NCPA - National Center for Policy Analysis


November 2, 2009

The federal government plans to spend more than $1 billion this year on job retraining programs for Americans suffering layoffs during the recession.  But a late 2008 government-funded study found that job retraining might not really work.

The study, commissioned by the Department of Labor and performed by the social science research firm Impaq International, looked at the effects of a 1998 federal job retraining initiative in 12 states, following 160,000 total participants who started with the program from 2003 to 2005.

According to researchers:

  • In the short term, earnings prospects for many groups of workers actually got worse after they participated in job retraining.
  • This implies that those who participate in the program experience lower earnings during the first five quarters after program participation as a result of their program participation.
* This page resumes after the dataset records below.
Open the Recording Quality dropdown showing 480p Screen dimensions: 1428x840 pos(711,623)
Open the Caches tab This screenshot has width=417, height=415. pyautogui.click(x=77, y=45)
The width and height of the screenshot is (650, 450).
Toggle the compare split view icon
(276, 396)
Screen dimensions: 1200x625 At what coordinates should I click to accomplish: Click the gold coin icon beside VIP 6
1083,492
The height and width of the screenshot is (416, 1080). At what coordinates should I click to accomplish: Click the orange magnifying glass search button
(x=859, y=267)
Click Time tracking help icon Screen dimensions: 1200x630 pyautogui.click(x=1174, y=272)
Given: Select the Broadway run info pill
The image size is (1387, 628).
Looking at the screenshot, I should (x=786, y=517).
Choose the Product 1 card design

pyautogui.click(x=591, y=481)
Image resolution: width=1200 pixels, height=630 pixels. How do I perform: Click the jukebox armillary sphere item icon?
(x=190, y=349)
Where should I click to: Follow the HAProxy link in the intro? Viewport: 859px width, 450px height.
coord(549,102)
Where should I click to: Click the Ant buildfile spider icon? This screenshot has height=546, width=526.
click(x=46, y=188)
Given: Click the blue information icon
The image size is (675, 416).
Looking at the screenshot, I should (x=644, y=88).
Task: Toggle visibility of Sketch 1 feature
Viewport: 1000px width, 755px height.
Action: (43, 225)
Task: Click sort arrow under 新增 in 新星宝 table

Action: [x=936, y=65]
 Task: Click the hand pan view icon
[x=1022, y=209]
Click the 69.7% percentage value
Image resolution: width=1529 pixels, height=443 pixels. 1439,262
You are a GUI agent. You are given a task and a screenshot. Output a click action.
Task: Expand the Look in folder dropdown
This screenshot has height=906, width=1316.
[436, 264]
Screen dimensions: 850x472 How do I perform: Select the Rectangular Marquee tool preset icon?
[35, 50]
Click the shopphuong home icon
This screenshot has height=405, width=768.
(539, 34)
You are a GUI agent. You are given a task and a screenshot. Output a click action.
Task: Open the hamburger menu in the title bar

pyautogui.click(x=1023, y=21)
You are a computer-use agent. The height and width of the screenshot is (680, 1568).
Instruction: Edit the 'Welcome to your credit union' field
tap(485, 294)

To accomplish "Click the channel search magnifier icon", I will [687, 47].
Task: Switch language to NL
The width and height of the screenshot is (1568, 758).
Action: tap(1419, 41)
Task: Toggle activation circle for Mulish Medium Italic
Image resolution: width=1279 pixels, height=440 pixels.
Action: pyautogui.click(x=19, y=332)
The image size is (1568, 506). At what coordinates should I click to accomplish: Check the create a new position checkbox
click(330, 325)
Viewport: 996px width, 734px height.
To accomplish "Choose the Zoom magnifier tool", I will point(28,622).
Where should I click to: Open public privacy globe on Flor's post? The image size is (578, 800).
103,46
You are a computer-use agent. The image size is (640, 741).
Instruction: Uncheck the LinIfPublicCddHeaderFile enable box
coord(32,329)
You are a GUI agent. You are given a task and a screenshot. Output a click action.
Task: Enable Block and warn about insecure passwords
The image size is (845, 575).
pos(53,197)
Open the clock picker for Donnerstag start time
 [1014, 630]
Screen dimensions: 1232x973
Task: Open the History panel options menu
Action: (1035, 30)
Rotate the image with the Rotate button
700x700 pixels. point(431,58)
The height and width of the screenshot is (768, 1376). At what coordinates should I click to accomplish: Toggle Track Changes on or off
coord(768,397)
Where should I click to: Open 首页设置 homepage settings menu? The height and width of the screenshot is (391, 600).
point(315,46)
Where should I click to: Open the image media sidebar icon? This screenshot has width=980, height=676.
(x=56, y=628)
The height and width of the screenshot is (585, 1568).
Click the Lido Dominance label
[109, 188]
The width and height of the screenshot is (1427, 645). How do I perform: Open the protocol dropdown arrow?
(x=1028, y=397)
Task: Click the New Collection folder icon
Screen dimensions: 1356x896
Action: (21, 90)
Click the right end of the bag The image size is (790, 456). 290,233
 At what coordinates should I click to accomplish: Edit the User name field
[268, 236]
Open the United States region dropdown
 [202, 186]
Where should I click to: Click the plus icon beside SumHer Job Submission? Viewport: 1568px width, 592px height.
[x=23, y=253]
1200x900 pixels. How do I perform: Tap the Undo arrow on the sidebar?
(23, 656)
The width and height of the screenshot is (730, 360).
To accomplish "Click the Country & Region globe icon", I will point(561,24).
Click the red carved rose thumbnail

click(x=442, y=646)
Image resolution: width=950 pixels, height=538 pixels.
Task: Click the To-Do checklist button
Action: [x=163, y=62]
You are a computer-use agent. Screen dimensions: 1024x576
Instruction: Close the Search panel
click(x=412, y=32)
Part of that effect may be due to concentrating on retraining rather than trying to find new jobs, but the assessment of the program's long-term benefits was no brighter, says Reason:

  • It took two years for the earnings of those who received job retraining to catch up to those of their non-participating counterparts.
  • The growth in earnings, relative to nonparticipants, slows at that point.
  • Overall, it appears possible that ultimate gains from participation are small or non-existent.

Why might the programs be ineffective, asks Reason? Job retraining is irrelevant without job creation, especially job creation in the particular fields for which people are being trained.  Predicting where the next employment boom will take place is difficult enough for entrepreneurs.  It certainly isn't a specialty of government bureaucrats, says Reason.